### [TASK STATEMENT]
Search term "scale": copy each line of the records that contains it.
INFORMATION GIVEN section start
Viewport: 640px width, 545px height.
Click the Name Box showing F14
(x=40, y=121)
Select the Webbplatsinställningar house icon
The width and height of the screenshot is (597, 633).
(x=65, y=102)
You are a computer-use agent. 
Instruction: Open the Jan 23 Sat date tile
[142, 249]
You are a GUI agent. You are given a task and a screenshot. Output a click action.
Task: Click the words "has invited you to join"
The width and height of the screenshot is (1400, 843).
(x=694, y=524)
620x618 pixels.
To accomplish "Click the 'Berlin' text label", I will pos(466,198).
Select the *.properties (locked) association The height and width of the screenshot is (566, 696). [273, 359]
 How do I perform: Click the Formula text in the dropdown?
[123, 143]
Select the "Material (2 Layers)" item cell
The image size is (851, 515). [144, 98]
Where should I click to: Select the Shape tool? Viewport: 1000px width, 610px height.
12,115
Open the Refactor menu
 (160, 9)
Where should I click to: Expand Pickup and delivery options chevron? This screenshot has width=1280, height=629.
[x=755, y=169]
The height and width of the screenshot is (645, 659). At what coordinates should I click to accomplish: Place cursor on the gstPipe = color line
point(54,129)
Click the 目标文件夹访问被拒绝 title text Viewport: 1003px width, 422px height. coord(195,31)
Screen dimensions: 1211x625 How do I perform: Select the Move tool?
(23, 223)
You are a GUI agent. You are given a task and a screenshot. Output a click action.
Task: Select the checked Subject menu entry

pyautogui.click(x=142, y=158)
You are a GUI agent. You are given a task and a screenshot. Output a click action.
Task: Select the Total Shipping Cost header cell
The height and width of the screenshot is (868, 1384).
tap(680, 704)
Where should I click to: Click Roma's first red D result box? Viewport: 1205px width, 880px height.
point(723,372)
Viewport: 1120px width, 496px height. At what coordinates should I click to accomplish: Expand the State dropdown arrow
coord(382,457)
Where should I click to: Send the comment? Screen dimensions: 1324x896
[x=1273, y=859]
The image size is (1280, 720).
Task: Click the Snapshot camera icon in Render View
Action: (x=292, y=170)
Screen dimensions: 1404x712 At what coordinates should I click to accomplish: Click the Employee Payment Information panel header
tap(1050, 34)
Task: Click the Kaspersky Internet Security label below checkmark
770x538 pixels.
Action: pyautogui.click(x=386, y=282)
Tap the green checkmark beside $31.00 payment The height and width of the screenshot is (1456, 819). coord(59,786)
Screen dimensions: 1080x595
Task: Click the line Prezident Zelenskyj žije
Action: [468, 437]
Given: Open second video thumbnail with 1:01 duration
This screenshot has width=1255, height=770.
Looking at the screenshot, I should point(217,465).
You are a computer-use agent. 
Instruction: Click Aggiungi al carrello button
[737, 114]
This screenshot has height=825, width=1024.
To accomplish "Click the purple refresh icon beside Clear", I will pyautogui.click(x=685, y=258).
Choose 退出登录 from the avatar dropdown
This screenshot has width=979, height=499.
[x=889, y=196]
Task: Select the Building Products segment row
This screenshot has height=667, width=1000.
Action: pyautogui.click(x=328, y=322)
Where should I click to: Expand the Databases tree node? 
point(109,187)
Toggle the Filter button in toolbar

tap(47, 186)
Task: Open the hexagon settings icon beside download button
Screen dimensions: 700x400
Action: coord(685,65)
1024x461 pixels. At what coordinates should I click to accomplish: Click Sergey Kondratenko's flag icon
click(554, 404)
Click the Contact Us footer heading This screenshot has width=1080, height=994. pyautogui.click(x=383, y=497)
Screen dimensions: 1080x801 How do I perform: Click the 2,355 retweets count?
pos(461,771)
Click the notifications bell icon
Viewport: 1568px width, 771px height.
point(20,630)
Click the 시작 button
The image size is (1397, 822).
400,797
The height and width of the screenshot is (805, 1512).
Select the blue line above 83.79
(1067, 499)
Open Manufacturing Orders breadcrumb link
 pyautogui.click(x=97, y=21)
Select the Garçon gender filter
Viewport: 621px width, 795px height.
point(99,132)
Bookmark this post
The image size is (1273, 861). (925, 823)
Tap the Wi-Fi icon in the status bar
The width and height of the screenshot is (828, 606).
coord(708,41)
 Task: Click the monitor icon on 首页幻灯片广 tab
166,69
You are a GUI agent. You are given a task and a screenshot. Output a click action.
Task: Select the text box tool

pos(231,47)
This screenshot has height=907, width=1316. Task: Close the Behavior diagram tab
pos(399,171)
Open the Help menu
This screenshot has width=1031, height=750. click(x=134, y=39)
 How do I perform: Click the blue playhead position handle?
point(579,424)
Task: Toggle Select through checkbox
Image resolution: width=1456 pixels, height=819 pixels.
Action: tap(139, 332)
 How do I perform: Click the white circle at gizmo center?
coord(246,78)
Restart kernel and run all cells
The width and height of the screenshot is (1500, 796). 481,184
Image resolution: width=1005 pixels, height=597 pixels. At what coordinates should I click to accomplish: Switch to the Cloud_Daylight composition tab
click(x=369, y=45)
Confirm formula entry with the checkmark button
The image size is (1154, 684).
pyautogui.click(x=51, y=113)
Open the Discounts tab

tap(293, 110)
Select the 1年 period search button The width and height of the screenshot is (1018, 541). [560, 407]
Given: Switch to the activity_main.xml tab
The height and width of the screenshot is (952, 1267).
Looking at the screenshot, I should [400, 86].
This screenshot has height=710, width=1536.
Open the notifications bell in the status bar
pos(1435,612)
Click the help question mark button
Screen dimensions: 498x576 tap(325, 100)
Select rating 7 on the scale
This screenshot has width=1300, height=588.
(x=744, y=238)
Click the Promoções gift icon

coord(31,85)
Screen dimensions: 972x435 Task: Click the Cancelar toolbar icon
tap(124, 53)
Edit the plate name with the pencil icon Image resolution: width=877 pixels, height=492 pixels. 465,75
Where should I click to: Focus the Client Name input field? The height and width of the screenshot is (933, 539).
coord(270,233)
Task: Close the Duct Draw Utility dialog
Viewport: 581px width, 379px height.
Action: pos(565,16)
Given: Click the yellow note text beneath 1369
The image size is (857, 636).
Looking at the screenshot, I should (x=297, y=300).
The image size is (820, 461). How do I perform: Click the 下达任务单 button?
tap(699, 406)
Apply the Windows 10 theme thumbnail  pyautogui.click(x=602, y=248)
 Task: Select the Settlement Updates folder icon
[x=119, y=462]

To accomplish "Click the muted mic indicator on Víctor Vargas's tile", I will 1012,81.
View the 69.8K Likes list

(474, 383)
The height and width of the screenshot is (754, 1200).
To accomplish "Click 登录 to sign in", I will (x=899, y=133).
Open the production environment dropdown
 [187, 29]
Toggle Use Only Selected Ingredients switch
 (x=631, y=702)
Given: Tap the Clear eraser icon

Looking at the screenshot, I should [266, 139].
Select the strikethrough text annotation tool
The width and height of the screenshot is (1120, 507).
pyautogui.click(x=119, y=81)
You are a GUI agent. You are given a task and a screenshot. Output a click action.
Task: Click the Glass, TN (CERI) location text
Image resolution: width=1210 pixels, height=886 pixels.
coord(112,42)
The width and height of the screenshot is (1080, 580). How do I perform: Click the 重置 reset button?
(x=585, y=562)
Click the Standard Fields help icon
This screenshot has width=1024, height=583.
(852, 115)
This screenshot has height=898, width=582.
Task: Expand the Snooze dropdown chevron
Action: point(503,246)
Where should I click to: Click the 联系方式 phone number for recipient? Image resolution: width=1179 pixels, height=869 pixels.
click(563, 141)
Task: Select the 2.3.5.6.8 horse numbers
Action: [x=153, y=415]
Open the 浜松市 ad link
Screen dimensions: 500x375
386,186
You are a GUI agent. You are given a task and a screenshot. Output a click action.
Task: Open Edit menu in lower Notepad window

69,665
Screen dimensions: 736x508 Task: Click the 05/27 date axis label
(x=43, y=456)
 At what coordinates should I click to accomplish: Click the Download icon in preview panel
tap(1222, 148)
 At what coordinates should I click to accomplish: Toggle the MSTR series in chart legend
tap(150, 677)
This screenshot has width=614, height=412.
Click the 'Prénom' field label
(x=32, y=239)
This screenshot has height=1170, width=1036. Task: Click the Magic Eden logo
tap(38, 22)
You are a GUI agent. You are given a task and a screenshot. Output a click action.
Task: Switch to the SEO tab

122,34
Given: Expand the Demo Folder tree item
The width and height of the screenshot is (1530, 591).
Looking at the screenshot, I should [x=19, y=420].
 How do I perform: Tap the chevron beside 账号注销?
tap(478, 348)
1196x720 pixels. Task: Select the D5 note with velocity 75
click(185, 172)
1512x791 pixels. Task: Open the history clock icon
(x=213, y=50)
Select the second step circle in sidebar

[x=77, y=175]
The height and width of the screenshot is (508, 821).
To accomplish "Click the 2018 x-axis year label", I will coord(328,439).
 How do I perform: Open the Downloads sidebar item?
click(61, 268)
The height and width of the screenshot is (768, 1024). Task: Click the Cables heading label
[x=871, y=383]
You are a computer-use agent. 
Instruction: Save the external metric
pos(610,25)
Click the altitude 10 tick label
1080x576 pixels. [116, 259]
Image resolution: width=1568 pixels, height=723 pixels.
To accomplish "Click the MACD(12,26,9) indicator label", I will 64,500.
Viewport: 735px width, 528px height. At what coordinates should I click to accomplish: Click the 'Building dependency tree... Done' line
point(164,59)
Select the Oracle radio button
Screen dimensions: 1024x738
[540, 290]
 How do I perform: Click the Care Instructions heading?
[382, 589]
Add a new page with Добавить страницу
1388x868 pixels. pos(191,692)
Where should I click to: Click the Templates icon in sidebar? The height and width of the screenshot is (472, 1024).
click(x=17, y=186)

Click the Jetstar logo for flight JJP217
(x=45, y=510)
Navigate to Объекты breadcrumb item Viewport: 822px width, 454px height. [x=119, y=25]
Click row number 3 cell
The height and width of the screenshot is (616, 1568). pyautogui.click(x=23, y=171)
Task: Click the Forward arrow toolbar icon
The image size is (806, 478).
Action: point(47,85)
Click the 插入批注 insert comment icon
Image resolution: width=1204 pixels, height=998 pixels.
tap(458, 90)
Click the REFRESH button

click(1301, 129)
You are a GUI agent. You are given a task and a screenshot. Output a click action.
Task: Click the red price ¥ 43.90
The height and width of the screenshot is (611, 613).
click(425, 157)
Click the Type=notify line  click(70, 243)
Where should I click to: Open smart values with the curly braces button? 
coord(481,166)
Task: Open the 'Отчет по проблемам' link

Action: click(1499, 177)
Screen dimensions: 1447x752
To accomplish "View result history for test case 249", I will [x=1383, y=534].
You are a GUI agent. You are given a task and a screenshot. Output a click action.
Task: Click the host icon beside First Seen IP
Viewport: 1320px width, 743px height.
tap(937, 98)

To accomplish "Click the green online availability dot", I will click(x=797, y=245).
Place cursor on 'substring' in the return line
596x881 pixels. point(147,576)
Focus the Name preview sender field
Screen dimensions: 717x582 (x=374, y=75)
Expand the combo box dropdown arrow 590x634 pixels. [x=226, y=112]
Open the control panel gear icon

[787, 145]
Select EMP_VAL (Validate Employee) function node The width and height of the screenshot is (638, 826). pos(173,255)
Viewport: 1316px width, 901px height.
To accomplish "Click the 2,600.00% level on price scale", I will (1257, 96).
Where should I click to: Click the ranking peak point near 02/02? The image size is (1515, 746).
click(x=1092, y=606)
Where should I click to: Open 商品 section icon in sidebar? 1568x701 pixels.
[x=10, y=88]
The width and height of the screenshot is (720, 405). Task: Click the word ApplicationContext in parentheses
INFORMATION GIVEN section end
### [TASK OUTPUT]
Select rating 7 on the scale
To accomplish "Click the 2,600.00% level on price scale", I will (1257, 96).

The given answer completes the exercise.